目的序列與載體DNA正確連接的效率、重組導入細胞的效率都不是百分之百的，因而最后生長繁殖出來的細胞并不都帶有目的序列。一般一個載體只攜帶某一段外源DNA，一個細胞只接受一個重組DNA分子。最后培養出來的細胞群中只有一部分，甚至只有很小一部分是含有目的序列的重組體（recombinant）。將目的重組體篩選出來就等于獲得了目的序列的克隆，所以篩選（screening）是基因克隆的重要步驟。

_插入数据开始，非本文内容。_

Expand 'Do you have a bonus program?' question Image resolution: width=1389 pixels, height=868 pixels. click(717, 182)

最常見的載體攜帶的標志是抗藥性標志，如抗氨芐西林（ Ampr）、抗四環素 Tetr）、抗卡那霉素（ Kanr）等。當培養基中含有抗生素時，只有攜帶相應抗藥性基因載體的細胞才能生存繁殖，這就把凡未能接受載體DNA的細胞全部篩除掉了。如果外源目的序列是插入在載體的抗藥性基因中間使這抗藥性基因失活，這個抗藥性標志就會消失。例如質粒pBR322含有 Ampr和 Tetr兩個抗藥基因，若將目的序列插入 Tetr基因序列中，轉化大腸埃希菌，讓細菌放在含氨芐西林或四環素培養基中，凡未接受質粒DNA的細胞都不能生長；凡在含氨芐西林和四環素中都能生長的細菌是含有質粒pBR322的，但其pBR322未插入目的序列，凡在氨芐西林中能生長而在四環素中不能生長的細菌就很可能是含有目的序列的重組質粒。

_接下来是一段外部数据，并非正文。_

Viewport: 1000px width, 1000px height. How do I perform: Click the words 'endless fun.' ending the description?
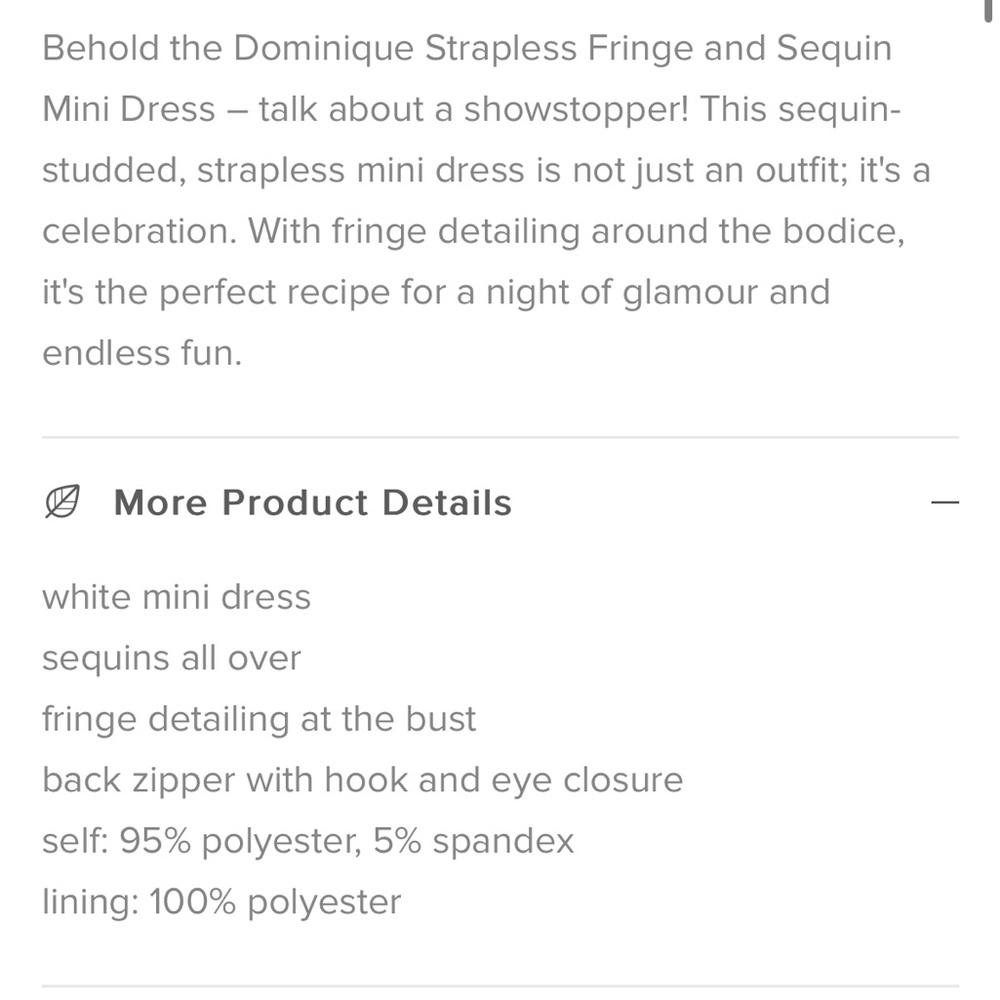click(x=142, y=353)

載體含有 lacZ’的藍白篩選法，近年更被廣泛應用。例如將目的序列插入前面述及的質粒pUC19的多克隆位點，轉化大腸埃希菌，放入含氨芐西林、IPTG、X-gal的培養基中培養，凡能生長并呈白色的菌落，其細菌中就很可能含有插入目的序列的重組質粒，這樣就很容易獲得目的序列的克隆。

根據重組載體的標志來篩選，可以篩去大量的非目的重組體，但還只是粗篩，例如細菌可能發生變異而引起抗藥性的改變，卻并不代表目的序列的插入，所以需要作進一步細致的篩選。